Determining Hearing Thresholds in Dogs Using the Staircase Method

Cécile Guérineau, Anna Broseghini, Miina Lõoke, Giulio Dehesh, Paolo Mongillo, Lieta Marinelli (2024) Veterinary Sciences


There is a growing interest in performing playback experiments to understand which acoustical cues trigger specific behavioral/emotional responses in dogs. However, very limited studies have focused their attention on more basic aspects of hearing such as sensitivity, i.e., the identification of minimal intensity thresholds across different frequencies. Most previous studies relied on electrophysiological methods for audiograms for dogs, but these methods are considered less accurate than assessments based on behavioral responses. To our knowledge, only one study has established hearing thresholds using a behavioral assessment on four dogs but using a method that did not allow potential improvement throughout the sessions. In the present study, we devised an assessment procedure based on a staircase method. Implying the adaptation of the assessed intensity on the dogs’ performance, this approach grants several assessments around the actual hearing threshold of the animal, thereby increasing the reliability of the result.
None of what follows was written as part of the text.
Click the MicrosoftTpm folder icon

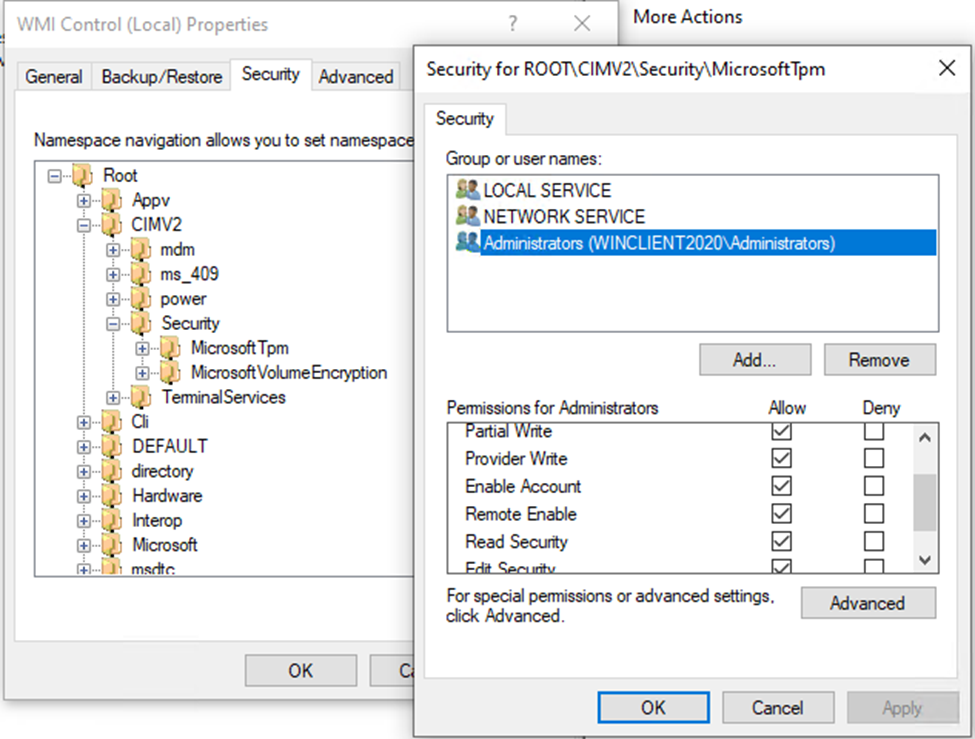point(170,348)
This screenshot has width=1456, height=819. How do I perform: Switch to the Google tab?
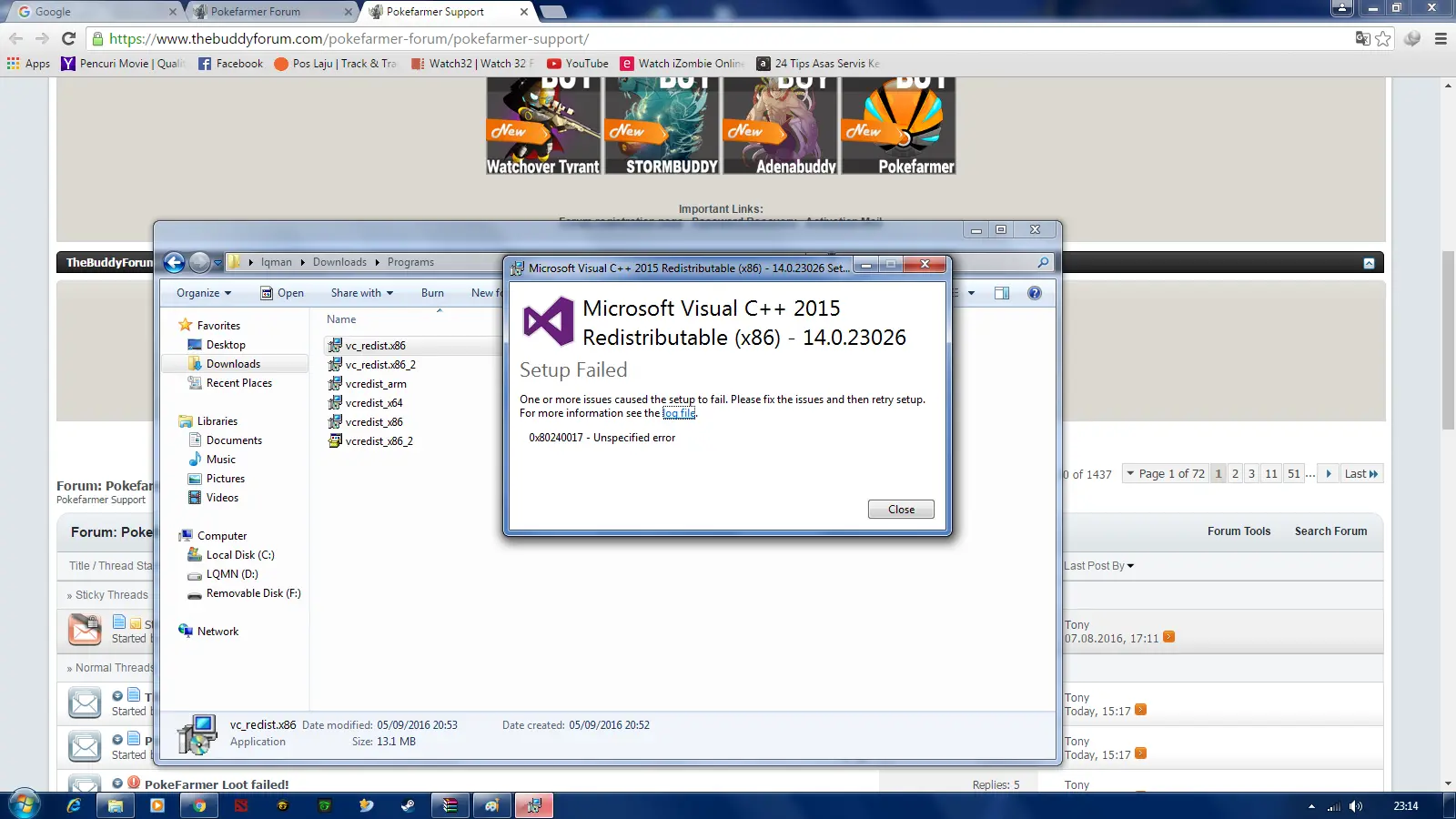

We used such a method to determine hearing thresholds at three frequencies (0.5, 4.0, and 20.0 kHz). Five dogs were tested in each frequency. The hearing thresholds were found to be 19.5 ± 2.8 dB SPL at 0.5 kHz, 14.0 ± 4.5 dB SPL at 4.0 kHz, and 8.5 ± 12.8 dB SPL at 20.0 kHz. No improvement in performance was visible across the procedure. While the thresholds at 0.5 and 4.0 kHz were in line with the previous literature, the threshold at 20 kHz was remarkably lower than expected. Dogs’ ability to produce vocalization beyond 20 kHz, potentially used in short-range communication, and the selective pressure linked to intraspecific communication in social canids are discussed as potential explanations for the sensitivity to higher frequencies.